• **Consigne 1**:
Relevez tous les verbes à l'infinitif figurant dans l'extrait, en ne citant chacun qu'une seule fois.
• **Consigne 2**:
Recopiez l'extrait depuis « Marié, ou presque, ce » jusqu'à « que cela réussisse. » inclusivement.

Marié, ou presque, ce n'est pas le moment, pour lui, de rester les bras croisés. Naturellement, le petit ne peut suivre son frère en province, où le travail donnera pendant l'été. Il ne peut pas davantage rester seul à Paris, où il lui faut continuer son apprentissage. C'est donc chez moi que va revenir ce garçon de 14 ans. Vous la voyez bien, la raison majeure qui m'empêche d'accepter votre si gentille invitation. Moi aussi, j'aurai grand plaisir à bavarder avec vous d'un tas de choses et d'un tas de gens. Je fais, malgré le mauvais vouloir des événements, des projets dans ce sens. Par exemple, si mon Roger quittait Paris vers le 15 juin comme il le croit, je pourrais passer auprès de vous une bonne semaine, avant son départ. Faisons des vœux pour que cela réussisse.

• **Données fournies**:
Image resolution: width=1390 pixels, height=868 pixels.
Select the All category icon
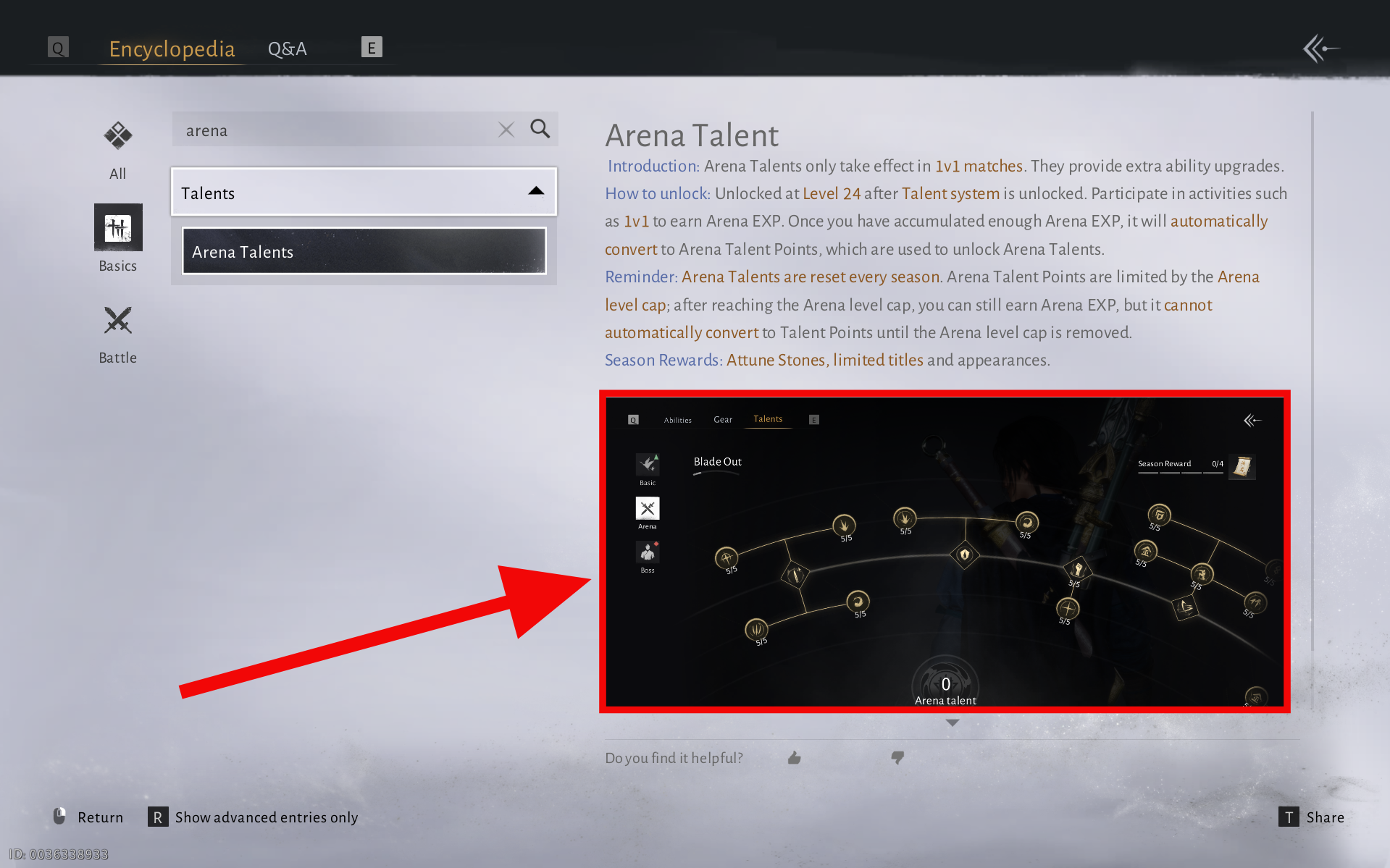coord(117,136)
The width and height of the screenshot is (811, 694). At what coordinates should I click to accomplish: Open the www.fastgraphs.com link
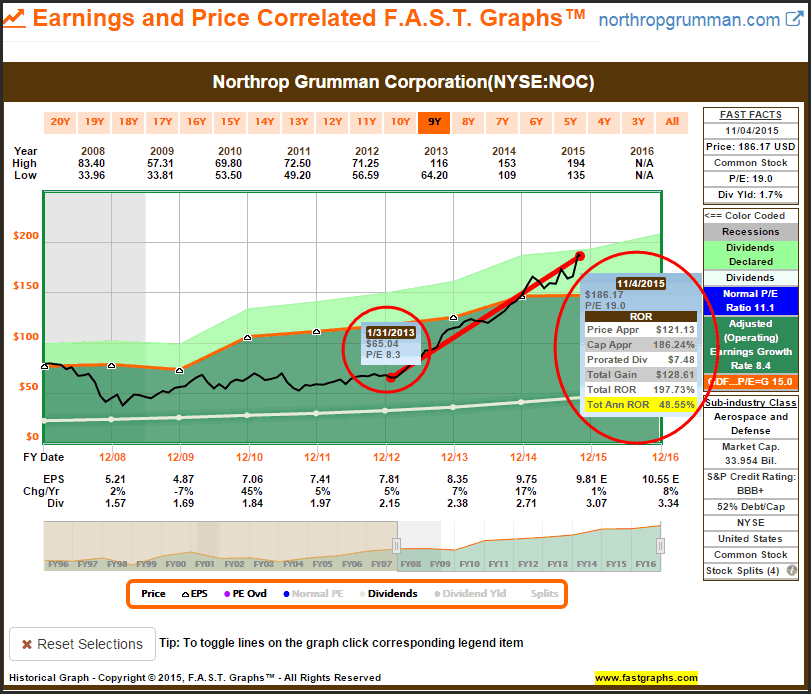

• **Réponse attendue 1**:
rester, suivre, continuer, revenir, accepter, bavarder, passer

• **Réponse attendue 2**:
Marié, ou presque, ce n'est pas le moment, pour lui, de rester les bras croisés. Naturellement, le petit ne peut suivre son frère en province, où le travail donnera pendant l'été. Il ne peut pas davantage rester seul à Paris, où il lui faut continuer son apprentissage. C'est donc chez moi que va revenir ce garçon de 14 ans. Vous la voyez bien, la raison majeure qui m'empêche d'accepter votre si gentille invitation. Moi aussi, j'aurai grand plaisir à bavarder avec vous d'un tas de choses et d'un tas de gens. Je fais, malgré le mauvais vouloir des événements, des projets dans ce sens. Par exemple, si mon Roger quittait Paris vers le 15 juin comme il le croit, je pourrais passer auprès de vous une bonne semaine, avant son départ. Faisons des vœux pour que cela réussisse.